*** TASK INPUTS Section Begins ***
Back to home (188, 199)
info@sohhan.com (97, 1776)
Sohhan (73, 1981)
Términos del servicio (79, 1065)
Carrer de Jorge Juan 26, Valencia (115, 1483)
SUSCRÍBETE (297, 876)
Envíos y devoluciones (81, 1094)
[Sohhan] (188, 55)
*** TASK INPUTS Section Ends ***
_ACTIVITY_
Skip every line before the one containing "Términos del servicio (79, 1065)". Retype that line and the rest through the last one exactly as they stand in the listing.

_SOLUTION TO THIS TASK_
Términos del servicio (79, 1065)
Carrer de Jorge Juan 26, Valencia (115, 1483)
SUSCRÍBETE (297, 876)
Envíos y devoluciones (81, 1094)
[Sohhan] (188, 55)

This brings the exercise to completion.